The trusting authority part is sort of useful, if we insist on having CAs at all, but the funny part is the most useful part of EV is the part of TLS modern organizations want to eliminate: Cost. Cost is why EV is basically a guaranteed indicator you've landed on a safe site.

@ocdtrekkie @twifkak @matt_garber @dangillmor Yes, they have. I don't have receipts readily available and Google is broken and won't find them, but it's happened.

However, there are two sides to the malice of EV. One is lending trust to scammers who get an EV cert to exploit trust. The other is the harm to everyone who doesn't pay the EV racket, when users who don't understand wonder why the browser UI shows them as "less secure".

@dalias @twifkak @matt_garber @dangillmor I don't need to verify the real world identity of every blog site I'm viewing. I do think EV-to-flesh-and-brick should be required for anything approaching a payment transaction. And that for anyone legitimately conducting a payment transaction, EV is a minimal effective cost.
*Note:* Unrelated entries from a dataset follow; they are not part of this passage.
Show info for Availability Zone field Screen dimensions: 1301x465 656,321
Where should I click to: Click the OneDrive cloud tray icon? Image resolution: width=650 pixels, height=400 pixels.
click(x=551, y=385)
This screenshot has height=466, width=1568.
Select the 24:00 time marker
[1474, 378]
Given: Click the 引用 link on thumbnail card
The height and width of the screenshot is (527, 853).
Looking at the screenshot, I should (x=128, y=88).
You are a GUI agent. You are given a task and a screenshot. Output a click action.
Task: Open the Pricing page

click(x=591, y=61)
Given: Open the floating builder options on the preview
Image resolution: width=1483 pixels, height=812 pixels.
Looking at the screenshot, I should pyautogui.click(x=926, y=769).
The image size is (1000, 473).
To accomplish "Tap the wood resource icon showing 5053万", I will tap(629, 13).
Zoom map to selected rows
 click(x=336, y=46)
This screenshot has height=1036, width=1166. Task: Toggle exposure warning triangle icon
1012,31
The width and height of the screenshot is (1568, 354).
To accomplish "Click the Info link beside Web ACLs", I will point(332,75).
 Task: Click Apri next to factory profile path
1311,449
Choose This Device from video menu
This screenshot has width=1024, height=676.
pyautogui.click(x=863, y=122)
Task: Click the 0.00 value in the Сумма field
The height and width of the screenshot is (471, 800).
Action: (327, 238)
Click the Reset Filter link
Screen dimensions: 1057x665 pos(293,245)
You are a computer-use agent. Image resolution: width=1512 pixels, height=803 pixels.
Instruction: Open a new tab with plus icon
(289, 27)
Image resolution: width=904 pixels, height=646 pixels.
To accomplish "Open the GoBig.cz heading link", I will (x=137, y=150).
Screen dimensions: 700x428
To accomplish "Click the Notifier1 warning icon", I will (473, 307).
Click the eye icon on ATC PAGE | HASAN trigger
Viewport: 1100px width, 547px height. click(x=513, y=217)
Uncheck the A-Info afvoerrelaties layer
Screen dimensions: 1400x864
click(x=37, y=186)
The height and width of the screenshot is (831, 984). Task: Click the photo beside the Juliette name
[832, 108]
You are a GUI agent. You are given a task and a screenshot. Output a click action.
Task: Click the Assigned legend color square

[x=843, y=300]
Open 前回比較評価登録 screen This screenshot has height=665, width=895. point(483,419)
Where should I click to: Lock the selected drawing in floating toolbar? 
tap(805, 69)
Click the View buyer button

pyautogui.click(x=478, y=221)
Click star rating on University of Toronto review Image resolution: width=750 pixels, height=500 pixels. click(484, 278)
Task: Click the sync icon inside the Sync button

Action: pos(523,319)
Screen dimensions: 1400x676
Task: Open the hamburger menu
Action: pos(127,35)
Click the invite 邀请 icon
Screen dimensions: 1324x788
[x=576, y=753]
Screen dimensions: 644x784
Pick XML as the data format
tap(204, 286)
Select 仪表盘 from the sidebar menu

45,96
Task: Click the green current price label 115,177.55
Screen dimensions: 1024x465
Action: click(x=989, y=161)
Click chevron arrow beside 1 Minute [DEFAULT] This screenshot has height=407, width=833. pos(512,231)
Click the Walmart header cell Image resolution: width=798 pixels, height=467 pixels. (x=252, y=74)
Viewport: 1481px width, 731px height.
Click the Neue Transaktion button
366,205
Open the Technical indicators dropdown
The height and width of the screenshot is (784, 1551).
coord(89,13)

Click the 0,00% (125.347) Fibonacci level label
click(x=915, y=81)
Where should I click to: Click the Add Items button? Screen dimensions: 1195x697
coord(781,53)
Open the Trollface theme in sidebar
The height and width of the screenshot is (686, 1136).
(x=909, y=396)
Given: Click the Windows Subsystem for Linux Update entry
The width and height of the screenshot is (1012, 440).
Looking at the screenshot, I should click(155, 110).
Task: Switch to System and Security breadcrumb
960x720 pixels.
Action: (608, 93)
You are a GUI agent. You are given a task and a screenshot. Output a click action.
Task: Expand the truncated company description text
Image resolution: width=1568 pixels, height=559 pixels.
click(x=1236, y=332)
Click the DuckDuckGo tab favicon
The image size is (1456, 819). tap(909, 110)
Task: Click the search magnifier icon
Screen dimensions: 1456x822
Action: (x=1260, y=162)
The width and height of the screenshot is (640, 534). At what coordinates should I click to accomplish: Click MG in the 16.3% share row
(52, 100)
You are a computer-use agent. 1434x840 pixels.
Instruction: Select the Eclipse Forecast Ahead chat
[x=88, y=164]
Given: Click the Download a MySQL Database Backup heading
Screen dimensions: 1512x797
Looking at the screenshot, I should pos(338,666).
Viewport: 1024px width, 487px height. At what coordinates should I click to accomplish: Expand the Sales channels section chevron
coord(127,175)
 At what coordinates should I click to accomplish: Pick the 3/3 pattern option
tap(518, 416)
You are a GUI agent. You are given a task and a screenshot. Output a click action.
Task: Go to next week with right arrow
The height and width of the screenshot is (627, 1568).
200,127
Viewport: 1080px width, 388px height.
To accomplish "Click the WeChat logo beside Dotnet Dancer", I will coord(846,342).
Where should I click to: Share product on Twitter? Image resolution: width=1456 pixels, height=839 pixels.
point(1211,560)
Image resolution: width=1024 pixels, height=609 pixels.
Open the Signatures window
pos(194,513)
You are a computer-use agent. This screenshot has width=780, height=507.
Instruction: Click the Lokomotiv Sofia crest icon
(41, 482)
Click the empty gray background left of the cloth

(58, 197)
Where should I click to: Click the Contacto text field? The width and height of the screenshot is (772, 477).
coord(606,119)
@ocdtrekkie @twifkak @matt_garber @dangillmor Um, most payment transactions are with parties I absolutely do not expect to dox themselves to be able to recive payment.

I do not see how you can call yourself a "privacy advocate" and yet claim every payment transaction should require an EV certificate. 🤦

Aside from that, payment transactions are low-stakes, lowest-possible even. If they're fraudulent the payment processor reverses them.